HOW TO COMPLETE THIS TASK:
Line by line, output the data that follows exactly as written.

Stored data entries:
☆ ☆ ☆ ☆ ☆ ☆ ☆
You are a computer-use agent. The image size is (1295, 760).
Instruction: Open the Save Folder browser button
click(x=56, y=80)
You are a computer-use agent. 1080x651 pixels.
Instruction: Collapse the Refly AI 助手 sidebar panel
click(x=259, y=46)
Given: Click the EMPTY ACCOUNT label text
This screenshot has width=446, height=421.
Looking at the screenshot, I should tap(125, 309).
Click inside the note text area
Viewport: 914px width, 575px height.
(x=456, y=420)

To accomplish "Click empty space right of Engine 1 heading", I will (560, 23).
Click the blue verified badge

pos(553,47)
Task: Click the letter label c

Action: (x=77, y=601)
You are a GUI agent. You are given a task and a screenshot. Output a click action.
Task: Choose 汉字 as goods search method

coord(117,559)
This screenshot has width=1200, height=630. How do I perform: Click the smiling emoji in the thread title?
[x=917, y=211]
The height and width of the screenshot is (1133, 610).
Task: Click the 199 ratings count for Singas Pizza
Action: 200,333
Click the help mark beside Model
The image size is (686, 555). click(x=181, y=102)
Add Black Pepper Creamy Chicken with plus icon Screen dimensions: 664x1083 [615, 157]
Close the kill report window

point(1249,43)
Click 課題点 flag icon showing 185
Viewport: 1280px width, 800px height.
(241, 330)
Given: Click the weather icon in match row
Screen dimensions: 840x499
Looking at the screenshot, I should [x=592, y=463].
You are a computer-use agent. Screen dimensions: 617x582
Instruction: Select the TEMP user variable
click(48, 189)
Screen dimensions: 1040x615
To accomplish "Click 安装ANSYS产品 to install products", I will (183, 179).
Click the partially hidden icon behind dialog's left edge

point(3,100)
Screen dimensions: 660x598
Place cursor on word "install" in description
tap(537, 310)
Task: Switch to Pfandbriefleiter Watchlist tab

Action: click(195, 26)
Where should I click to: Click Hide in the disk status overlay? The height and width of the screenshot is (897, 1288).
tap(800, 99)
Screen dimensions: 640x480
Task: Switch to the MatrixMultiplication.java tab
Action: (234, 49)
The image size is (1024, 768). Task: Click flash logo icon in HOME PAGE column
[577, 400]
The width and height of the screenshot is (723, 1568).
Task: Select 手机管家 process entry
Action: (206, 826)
☆ ☆ ☆ ☆ ☆ ☆ ☆
SOLUTION FOR THIS EXERCISE:
You are a computer-use agent. The image size is (1295, 760).
Instruction: Open the Save Folder browser button
click(x=56, y=80)
You are a computer-use agent. 1080x651 pixels.
Instruction: Collapse the Refly AI 助手 sidebar panel
click(x=259, y=46)
Given: Click the EMPTY ACCOUNT label text
This screenshot has width=446, height=421.
Looking at the screenshot, I should tap(125, 309).
Click inside the note text area
Viewport: 914px width, 575px height.
(x=456, y=420)

To accomplish "Click empty space right of Engine 1 heading", I will (560, 23).
Click the blue verified badge

pos(553,47)
Task: Click the letter label c

Action: (x=77, y=601)
You are a GUI agent. You are given a task and a screenshot. Output a click action.
Task: Choose 汉字 as goods search method

coord(117,559)
This screenshot has width=1200, height=630. How do I perform: Click the smiling emoji in the thread title?
[x=917, y=211]
The height and width of the screenshot is (1133, 610).
Task: Click the 199 ratings count for Singas Pizza
Action: 200,333
Click the help mark beside Model
The image size is (686, 555). click(x=181, y=102)
Add Black Pepper Creamy Chicken with plus icon Screen dimensions: 664x1083 [615, 157]
Close the kill report window

point(1249,43)
Click 課題点 flag icon showing 185
Viewport: 1280px width, 800px height.
(241, 330)
Given: Click the weather icon in match row
Screen dimensions: 840x499
Looking at the screenshot, I should [x=592, y=463].
You are a computer-use agent. Screen dimensions: 617x582
Instruction: Select the TEMP user variable
click(48, 189)
Screen dimensions: 1040x615
To accomplish "Click 安装ANSYS产品 to install products", I will (183, 179).
Click the partially hidden icon behind dialog's left edge

point(3,100)
Screen dimensions: 660x598
Place cursor on word "install" in description
tap(537, 310)
Task: Switch to Pfandbriefleiter Watchlist tab

Action: click(195, 26)
Where should I click to: Click Hide in the disk status overlay? The height and width of the screenshot is (897, 1288).
tap(800, 99)
Screen dimensions: 640x480
Task: Switch to the MatrixMultiplication.java tab
Action: (234, 49)
The image size is (1024, 768). Task: Click flash logo icon in HOME PAGE column
[577, 400]
The width and height of the screenshot is (723, 1568).
Task: Select 手机管家 process entry
Action: (206, 826)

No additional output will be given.